Quel est le bilan du déblocage des stocks d'urgence de l'AIE ?
Depuis l'annonce le 11 mars 2026 d'une action collective visant à mettre 400 millions de barils à la disposition du marché (le sixième et plus important déblocage de l'histoire de l'organisation créée en 1974), environ 290 millions de barils ont été libérés par les pays membres. L'AIE précise que ses membres conservent des volumes significatifs en réserve, représentant plus d'un milliard de barils de stocks contrôlés par les États.
Pourquoi les marchés du diesel et de l'essence subissent-ils une tension particulière ?
L'activité de raffinage et les approvisionnements en produits n'ont pas augmenté au même rythme que les livraisons de brut. Cela signifie que les marchés des produits raffinés, notamment le diesel et l'essence, sont nettement plus tendus que ceux du pétrole brut, ce qui se traduit directement au niveau des prix à la pompe.
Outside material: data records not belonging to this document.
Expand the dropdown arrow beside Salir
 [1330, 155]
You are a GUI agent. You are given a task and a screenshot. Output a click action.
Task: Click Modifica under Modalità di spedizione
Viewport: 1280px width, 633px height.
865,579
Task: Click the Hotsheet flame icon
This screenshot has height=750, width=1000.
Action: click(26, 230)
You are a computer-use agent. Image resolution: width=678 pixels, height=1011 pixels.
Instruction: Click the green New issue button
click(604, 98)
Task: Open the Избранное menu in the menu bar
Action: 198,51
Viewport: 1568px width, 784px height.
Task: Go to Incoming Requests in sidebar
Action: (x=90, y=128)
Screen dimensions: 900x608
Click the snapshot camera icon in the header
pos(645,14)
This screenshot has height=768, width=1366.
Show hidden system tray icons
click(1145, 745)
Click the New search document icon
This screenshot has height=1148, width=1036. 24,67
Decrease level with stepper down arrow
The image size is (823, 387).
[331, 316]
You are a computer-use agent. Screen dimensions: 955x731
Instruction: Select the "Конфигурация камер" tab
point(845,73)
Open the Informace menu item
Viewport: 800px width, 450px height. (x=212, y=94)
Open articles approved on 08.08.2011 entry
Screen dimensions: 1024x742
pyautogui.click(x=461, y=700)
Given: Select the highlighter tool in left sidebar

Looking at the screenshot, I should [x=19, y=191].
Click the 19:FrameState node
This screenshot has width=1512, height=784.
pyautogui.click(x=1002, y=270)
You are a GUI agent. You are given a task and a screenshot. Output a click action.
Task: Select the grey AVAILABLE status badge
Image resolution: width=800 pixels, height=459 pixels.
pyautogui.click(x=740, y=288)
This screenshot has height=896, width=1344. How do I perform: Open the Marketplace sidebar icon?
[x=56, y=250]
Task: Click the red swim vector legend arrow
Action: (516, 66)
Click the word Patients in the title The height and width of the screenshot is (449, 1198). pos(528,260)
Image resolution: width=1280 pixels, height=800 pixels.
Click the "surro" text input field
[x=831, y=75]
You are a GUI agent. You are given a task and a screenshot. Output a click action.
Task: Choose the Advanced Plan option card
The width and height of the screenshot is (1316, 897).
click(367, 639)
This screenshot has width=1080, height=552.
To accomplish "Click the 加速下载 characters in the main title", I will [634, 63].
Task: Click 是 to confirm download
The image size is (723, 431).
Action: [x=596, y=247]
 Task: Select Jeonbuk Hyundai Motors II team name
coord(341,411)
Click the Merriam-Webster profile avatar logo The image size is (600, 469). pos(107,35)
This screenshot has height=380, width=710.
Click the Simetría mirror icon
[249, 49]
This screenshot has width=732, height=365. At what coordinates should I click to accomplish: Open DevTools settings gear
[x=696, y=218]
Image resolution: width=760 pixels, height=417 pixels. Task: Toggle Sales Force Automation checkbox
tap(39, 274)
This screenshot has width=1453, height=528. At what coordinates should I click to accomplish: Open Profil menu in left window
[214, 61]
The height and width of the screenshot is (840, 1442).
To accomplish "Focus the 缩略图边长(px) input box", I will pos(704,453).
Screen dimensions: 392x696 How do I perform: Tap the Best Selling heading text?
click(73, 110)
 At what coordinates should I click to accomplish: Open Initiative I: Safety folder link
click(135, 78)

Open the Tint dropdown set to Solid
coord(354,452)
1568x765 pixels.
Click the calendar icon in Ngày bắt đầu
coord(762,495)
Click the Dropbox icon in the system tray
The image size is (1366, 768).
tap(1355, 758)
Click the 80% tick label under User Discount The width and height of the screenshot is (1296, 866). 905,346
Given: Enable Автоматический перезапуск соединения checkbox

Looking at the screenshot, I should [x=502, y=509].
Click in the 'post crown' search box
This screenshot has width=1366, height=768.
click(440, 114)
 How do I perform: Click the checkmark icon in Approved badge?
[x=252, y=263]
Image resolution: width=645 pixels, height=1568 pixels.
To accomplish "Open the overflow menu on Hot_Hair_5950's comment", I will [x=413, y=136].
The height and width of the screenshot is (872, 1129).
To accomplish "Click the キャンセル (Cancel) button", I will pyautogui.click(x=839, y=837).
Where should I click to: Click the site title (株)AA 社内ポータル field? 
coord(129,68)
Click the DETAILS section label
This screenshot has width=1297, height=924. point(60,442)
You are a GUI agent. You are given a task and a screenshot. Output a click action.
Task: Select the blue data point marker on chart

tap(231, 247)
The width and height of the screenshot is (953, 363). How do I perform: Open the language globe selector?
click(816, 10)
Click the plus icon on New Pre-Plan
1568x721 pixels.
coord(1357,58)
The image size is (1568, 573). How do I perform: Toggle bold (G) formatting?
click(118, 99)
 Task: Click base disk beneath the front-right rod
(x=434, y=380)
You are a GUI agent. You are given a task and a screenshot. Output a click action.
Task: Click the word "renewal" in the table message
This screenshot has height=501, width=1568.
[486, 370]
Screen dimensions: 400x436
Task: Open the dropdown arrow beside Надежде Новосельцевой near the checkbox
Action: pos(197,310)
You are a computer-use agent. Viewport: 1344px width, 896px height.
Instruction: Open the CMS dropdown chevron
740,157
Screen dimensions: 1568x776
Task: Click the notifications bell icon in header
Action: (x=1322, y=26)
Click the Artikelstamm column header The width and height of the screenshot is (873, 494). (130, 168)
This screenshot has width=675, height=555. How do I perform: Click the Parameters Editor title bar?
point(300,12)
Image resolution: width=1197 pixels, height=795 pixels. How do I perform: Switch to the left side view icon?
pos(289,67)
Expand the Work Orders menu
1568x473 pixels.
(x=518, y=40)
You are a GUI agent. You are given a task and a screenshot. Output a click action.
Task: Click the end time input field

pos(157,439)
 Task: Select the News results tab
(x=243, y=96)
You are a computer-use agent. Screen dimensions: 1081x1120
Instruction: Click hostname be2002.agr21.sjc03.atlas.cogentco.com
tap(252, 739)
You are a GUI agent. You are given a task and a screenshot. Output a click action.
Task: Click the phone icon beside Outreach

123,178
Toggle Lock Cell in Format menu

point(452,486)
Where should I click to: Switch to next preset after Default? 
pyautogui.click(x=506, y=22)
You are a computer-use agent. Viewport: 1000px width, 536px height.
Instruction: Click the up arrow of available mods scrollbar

« Le raffinage et les approvisionnements en produits n’ont pas augmenté autant que les livraisons de brut, ce qui signifie que les marchés des produits raffinés, notamment le diesel et l’essence, sont nettement plus tendus que ceux du brut », assure Fatih Birol.
Quelle est la situation sur les marchés du gaz naturel ?
L'augmentation des flux de GNL en provenance d'autres marchés, menée par les États-Unis et le Canada, a compensé environ 70 % de l'offre de gaz perdue via le détroit d'Ormuz. Des retards supplémentaires dans la reprise des exportations du Golfe risquent néanmoins de maintenir les marchés sous tension plus longtemps, ce qui affectera l'ensemble des importateurs de GNL, y compris l'Europe qui cherche à remplir ses stockages en vue de l'hiver prochain.
Quelle est la position de l'AIE pour sortir de la crise énergétique ?
L'AIE avertit qu'il n'y a pas de place pour la complaisance face à l'escalade des hostilités et au tirage continu sur les stocks commerciaux. L'organisation soutient qu'une résolution du conflit incluant une réouverture complète et sans condition du détroit d'Ormuz sera essentielle pour éviter une nouvelle détérioration de la sécurité énergétique mondiale.
« L’AIE continue de maintenir qu’une résolution du conflit en cours incluant une réouverture complète et sans condition du détroit d’Ormuz sera essentielle pour éviter une nouvelle détérioration de la sécurité énergétique mondiale », conclut le patron de l'AIE.